Research conducted by Xerox in the 1970s showed that companies spent as much as 12% to 15% of corporate turnover on the management of documents, with a large chunk of this used to manage active files.
Given the information overload of recent years, this figure is probably higher now, and especially so in document-intensive industries, such as financial services and government.
Considering the turnover of a multibillion-rand organisation, outsourcing this function could save the business millions of rand, or a multimillion-rand company hundreds of thousands of rand.
While there is a move towards the paperless office, because of the information overload, most companies are drowning in paper now more than ever.
Managing documents is non-core to most companies and should be outsourced to professionals, who have specialist software, a central repository of live files, and trained people to manage the process.
Office space is also very expensive, making space management, efficient storage and regular purging important.
Documents past the active stage of their lifecycle are probably the easiest to manage, as they can be sent off-site to a specialist service provider or stored in a company`s own archives.
Retrieval of these documents is infrequent. The issue here is minimising storage costs and making sure there is as little human intervention as possible, which is relatively easily managed.

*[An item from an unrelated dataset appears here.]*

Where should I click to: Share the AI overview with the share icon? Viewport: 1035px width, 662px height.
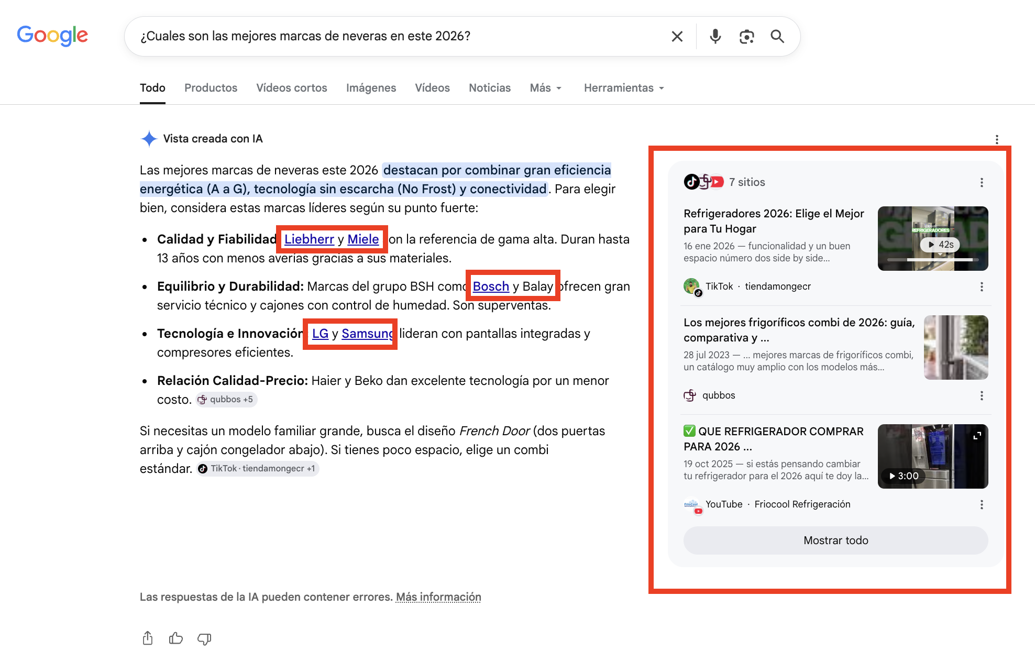(x=148, y=638)
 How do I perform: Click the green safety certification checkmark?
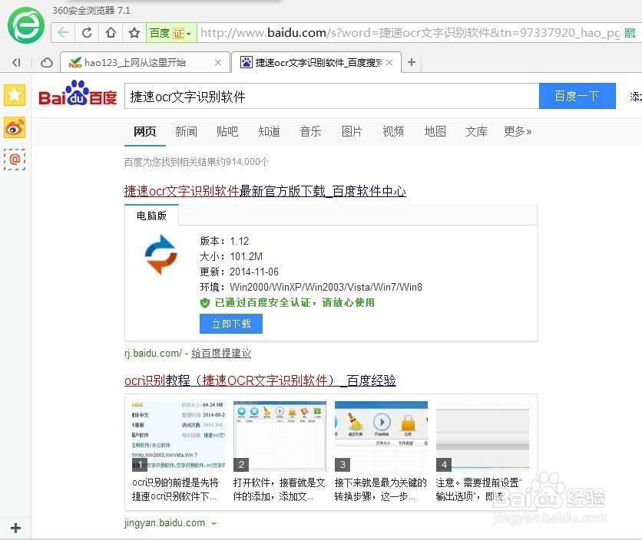tap(205, 303)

Very few organisations are in the business of shuffling paper around.
Paul Mullon, Marketing director, Metrofile
A bigger challenge is managing live physical files. Documents need to be moved from person to person, from a storage area, among different people, and acted on - the difficulty here is making sure they get to where they should be at the right time without being lost, damaged or misfiled.
The problem is compounded by the fact that few people in an organisation are trained to manage live files, and even fewer are trained to understand proper indexing and filing technologies. Few organisations have the corporate culture, technology and mindset to handle this task properly.
The function is generally palmed out to the person who happens to be free at the time, and who almost always lacks the correct skills to handle the task. Because handling documents is not core to most businesses, and is not a high priority, little effort is devoted to proper training methodologies and implementations.
For those companies that do give it a cursory thought, the best one can expect is poor systems, duplicates of documents, misfiling, lost documents and the potential for damage of some sort due to litigation or lost contracts.
One of the temptations for companies is to buy electronic document management systems. However, unless the organisation has the correct corporate mindset and culture, very seldom does this deliver the expected results.
The alternative approach that does work for almost any organisation is to outsource the management of live files to a specialist.
The two primary objectives this achieves is firstly allowing an organisation to focus on its core business, and secondly to gain cost savings and productivity improvements, and better corporate governance by ensuring the company that it outsources to has the requisite skills to undertake the function properly.
Most companies usually err with seemingly simple tasks like effective shelf space utilisation, document type categorisation, indexing and movement and return of files to the correct place. The only way to get these tasks right is to employ properly trained specialist staff or outsource the function. The latter delivers cost savings.
A specialist company can port the experience gained in one industry to other industries, so the company outsourcing document handling can benefit from the experience the service provider brings to the table.
The use of barcoding, not normally associated with manual processes such as the movement of paper, is also brought to bear, as physical file tracking software can generally manage documents in and out of various locations.
The outsource company also continually upgrades its systems, such as software and processes, so it always has a better way of handling documents and can apply these in terms of best practice and technological methodologies.
In managing documents through their transition from being live to semi-active or in the archive state, the outsource company can ensure the process is smooth. As soon as a document is ready to move it happens automatically after a period of time, such as not being active for a month or two or even six months, depending on company-specific processes. It can be automatically moved off-site, without the client company having to give it a moment`s thought.
The destruction of documents is also important. A specialist records management company will have a process in place to identify those documents that are due to be destroyed, verify that they should be destroyed and ultimately destroy them under a defined, auditable process.
Very few organisations are in the business of shuffling paper around. Research shows that the management of documents is a massive overhead for companies, so it makes sense to achieve cost savings and productivity improvements by outsourcing this function.